| Stored records |
..........

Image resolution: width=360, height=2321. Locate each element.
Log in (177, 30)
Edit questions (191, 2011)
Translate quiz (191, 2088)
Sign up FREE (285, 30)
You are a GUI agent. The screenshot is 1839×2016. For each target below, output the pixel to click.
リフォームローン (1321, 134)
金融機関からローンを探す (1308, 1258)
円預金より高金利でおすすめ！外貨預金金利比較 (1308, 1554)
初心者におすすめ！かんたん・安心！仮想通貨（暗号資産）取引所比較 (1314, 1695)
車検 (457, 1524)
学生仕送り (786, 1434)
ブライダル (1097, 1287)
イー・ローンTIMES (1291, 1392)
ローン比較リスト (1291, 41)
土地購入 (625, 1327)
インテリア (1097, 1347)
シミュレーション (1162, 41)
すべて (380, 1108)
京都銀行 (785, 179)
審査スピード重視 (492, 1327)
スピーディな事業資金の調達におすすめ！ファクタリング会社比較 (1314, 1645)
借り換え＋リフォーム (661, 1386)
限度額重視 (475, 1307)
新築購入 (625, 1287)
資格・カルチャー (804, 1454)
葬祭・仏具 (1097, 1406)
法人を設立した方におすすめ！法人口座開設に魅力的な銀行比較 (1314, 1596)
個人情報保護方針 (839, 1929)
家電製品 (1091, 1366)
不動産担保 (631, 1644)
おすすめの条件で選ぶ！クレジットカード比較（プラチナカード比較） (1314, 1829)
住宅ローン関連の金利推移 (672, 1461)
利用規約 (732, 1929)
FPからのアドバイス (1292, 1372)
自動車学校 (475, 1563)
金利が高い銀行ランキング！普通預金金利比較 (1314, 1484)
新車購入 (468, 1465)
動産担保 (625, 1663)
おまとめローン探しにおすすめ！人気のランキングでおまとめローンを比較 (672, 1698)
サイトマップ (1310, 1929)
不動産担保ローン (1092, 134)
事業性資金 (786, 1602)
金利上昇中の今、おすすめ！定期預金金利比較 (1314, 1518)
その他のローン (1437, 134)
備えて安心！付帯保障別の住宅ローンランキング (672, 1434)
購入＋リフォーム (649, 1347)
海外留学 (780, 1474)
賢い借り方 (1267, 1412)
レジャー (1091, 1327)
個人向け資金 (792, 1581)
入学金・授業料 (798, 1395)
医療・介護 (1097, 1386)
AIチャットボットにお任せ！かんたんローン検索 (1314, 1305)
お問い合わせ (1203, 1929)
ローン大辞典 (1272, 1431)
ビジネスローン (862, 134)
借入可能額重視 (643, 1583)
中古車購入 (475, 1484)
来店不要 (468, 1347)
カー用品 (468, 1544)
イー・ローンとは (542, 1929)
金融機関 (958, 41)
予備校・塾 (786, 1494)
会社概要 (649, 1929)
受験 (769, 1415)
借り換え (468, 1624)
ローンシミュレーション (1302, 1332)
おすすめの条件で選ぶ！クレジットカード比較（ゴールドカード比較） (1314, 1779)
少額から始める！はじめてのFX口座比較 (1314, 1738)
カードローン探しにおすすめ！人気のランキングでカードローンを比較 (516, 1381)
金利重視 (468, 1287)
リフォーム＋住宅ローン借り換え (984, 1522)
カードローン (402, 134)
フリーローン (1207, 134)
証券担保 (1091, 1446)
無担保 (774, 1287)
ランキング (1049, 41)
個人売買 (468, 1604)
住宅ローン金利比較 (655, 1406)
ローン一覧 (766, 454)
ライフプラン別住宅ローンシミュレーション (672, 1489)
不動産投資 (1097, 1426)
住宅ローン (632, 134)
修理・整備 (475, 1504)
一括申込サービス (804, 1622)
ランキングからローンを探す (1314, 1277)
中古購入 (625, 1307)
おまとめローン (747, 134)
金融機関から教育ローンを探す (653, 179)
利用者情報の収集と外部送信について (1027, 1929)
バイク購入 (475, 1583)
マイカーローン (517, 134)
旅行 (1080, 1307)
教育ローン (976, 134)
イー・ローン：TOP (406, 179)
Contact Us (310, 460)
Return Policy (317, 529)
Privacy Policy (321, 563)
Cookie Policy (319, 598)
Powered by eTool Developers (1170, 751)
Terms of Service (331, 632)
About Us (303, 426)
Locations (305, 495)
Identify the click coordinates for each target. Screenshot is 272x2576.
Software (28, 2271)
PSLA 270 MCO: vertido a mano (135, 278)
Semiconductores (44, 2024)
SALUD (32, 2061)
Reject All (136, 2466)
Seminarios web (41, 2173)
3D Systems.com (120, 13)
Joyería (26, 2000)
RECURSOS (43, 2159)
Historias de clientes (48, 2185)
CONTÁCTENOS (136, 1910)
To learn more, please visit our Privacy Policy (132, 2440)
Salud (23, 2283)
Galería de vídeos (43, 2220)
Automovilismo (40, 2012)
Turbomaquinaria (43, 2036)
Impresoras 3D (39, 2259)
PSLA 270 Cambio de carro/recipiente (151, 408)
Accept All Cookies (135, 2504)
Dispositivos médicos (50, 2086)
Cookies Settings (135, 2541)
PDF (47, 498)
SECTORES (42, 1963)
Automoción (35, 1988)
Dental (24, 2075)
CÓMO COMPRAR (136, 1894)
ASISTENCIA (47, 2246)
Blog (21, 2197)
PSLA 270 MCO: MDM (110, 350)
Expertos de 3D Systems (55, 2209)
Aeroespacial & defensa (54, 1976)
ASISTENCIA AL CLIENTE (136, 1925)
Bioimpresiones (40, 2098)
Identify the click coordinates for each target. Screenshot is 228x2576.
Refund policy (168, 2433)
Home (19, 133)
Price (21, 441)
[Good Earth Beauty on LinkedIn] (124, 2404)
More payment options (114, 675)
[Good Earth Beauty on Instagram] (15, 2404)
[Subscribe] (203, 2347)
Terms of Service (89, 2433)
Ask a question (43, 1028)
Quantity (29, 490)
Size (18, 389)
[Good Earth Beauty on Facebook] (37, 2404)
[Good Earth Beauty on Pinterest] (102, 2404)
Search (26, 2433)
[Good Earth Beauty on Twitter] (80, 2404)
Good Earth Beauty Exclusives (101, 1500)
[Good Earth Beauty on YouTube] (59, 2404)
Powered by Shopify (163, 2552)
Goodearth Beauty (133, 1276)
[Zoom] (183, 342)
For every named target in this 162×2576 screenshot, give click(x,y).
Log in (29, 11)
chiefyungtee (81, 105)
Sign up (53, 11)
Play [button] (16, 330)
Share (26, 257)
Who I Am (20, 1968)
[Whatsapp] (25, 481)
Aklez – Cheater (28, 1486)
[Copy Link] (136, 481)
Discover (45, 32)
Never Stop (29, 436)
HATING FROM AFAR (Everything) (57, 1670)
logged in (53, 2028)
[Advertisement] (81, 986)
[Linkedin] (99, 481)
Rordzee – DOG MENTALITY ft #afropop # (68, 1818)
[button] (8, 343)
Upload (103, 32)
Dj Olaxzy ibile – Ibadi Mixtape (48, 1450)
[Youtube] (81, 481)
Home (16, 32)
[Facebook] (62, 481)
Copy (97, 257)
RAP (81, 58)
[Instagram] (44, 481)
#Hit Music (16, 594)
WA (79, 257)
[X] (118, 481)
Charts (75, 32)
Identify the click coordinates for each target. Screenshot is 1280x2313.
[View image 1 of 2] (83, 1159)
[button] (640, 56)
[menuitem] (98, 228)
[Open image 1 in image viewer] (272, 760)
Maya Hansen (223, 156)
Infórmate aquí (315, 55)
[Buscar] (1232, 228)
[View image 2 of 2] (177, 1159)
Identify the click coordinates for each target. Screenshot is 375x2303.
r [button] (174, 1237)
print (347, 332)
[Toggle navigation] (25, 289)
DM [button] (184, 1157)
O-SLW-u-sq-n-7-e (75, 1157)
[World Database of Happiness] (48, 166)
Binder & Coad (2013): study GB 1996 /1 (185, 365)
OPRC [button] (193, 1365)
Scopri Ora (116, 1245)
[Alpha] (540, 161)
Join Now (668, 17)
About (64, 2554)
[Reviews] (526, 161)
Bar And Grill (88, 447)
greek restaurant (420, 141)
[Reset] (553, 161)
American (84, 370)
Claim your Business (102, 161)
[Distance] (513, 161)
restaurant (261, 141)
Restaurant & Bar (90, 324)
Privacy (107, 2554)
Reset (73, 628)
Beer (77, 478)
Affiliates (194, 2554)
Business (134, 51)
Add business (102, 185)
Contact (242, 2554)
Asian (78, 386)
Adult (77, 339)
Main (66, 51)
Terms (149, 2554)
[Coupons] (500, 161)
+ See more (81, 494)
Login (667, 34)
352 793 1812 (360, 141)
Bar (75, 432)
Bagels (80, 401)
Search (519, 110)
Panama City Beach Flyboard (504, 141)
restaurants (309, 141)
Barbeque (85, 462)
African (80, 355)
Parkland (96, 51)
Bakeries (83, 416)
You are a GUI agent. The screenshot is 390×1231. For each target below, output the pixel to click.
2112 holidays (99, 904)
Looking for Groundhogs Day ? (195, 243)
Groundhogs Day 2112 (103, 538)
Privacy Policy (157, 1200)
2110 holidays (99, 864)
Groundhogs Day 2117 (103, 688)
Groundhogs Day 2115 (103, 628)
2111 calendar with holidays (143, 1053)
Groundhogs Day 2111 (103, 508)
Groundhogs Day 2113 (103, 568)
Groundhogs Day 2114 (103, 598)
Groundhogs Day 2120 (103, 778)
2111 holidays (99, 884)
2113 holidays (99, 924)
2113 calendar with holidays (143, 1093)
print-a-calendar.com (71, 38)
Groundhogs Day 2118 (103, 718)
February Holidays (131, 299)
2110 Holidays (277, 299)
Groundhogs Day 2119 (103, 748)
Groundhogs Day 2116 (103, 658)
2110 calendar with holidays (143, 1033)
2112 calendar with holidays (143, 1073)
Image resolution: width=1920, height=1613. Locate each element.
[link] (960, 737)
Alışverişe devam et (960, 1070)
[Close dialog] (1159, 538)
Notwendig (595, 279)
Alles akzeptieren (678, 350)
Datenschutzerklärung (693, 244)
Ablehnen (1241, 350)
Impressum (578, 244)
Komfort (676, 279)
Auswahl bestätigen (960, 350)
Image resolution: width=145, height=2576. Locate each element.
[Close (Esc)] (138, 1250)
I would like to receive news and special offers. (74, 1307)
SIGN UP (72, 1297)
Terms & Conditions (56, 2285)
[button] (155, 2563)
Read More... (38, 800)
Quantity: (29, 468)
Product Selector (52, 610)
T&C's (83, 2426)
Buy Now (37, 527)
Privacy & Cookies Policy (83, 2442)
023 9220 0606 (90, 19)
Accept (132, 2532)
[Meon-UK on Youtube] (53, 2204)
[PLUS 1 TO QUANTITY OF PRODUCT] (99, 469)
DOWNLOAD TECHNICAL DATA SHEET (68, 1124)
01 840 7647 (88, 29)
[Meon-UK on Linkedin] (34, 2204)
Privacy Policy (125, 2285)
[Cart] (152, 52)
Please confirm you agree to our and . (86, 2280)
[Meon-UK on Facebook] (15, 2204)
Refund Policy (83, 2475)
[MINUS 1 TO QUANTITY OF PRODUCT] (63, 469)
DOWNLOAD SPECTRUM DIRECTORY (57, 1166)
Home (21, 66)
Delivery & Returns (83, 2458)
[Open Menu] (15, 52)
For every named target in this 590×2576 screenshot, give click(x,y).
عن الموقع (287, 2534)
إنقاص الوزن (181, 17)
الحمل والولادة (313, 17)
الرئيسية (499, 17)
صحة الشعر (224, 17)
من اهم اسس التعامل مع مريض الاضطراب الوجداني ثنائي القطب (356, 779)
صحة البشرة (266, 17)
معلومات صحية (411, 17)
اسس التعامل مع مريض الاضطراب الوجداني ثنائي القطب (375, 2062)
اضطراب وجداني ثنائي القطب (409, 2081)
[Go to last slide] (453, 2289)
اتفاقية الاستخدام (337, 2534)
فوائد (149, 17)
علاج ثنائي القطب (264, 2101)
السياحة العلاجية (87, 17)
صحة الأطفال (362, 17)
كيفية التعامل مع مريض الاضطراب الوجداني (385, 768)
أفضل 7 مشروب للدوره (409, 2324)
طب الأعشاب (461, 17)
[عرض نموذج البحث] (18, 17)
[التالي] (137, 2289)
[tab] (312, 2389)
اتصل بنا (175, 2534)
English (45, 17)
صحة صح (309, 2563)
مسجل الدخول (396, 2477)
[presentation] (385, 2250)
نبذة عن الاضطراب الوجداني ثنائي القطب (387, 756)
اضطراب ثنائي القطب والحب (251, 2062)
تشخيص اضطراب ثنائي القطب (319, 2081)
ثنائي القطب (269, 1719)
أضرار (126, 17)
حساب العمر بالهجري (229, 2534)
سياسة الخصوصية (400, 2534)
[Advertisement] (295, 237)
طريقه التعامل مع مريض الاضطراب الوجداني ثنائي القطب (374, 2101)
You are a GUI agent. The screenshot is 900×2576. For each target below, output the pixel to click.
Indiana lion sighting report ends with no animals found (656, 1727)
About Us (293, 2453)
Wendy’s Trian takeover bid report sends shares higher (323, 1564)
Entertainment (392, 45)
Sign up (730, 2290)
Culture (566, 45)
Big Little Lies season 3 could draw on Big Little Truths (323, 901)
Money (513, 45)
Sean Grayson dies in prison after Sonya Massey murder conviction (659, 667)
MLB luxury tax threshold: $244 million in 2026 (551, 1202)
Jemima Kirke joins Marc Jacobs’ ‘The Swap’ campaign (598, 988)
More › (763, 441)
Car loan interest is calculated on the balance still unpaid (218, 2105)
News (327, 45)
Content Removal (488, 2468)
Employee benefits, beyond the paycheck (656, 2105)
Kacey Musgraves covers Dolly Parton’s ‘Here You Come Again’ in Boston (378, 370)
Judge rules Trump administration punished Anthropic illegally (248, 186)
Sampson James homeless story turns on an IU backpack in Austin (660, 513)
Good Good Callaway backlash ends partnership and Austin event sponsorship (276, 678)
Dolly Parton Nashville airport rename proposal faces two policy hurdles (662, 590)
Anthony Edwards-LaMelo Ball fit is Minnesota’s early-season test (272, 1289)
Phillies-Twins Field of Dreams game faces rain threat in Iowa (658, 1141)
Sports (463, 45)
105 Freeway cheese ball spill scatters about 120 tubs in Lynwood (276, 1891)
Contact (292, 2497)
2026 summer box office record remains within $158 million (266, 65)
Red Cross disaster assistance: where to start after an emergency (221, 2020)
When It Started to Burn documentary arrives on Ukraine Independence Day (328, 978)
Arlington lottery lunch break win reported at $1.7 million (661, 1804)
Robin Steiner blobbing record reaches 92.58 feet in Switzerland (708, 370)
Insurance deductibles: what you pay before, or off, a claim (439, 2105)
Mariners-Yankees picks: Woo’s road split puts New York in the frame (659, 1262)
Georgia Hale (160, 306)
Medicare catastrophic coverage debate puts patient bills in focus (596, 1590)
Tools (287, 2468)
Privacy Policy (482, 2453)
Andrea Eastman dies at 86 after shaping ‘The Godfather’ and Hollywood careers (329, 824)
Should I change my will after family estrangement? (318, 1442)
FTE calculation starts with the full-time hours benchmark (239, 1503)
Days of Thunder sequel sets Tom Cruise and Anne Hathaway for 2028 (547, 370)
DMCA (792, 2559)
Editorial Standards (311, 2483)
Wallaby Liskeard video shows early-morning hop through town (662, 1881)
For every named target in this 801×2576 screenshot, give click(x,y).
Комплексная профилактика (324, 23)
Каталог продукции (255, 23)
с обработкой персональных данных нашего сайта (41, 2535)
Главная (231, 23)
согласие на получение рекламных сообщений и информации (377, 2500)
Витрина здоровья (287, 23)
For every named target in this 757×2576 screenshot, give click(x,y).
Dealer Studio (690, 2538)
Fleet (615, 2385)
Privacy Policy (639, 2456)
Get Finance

..........

| Task |
Lines after the one containing "新車購入 (468, 1465)" are not wanted; repeat exactly each line above from the first up to and including it.

| Output for this task |
Image resolution: width=360, height=2321. Locate each element.
Log in (177, 30)
Edit questions (191, 2011)
Translate quiz (191, 2088)
Sign up FREE (285, 30)
You are a GUI agent. The screenshot is 1839×2016. For each target below, output the pixel to click.
リフォームローン (1321, 134)
金融機関からローンを探す (1308, 1258)
円預金より高金利でおすすめ！外貨預金金利比較 (1308, 1554)
初心者におすすめ！かんたん・安心！仮想通貨（暗号資産）取引所比較 (1314, 1695)
車検 (457, 1524)
学生仕送り (786, 1434)
ブライダル (1097, 1287)
イー・ローンTIMES (1291, 1392)
ローン比較リスト (1291, 41)
土地購入 (625, 1327)
インテリア (1097, 1347)
シミュレーション (1162, 41)
すべて (380, 1108)
京都銀行 (785, 179)
審査スピード重視 (492, 1327)
スピーディな事業資金の調達におすすめ！ファクタリング会社比較 (1314, 1645)
借り換え＋リフォーム (661, 1386)
限度額重視 (475, 1307)
新築購入 (625, 1287)
資格・カルチャー (804, 1454)
葬祭・仏具 (1097, 1406)
法人を設立した方におすすめ！法人口座開設に魅力的な銀行比較 (1314, 1596)
個人情報保護方針 (839, 1929)
家電製品 (1091, 1366)
不動産担保 (631, 1644)
おすすめの条件で選ぶ！クレジットカード比較（プラチナカード比較） (1314, 1829)
住宅ローン関連の金利推移 (672, 1461)
利用規約 (732, 1929)
FPからのアドバイス (1292, 1372)
自動車学校 (475, 1563)
金利が高い銀行ランキング！普通預金金利比較 (1314, 1484)
新車購入 (468, 1465)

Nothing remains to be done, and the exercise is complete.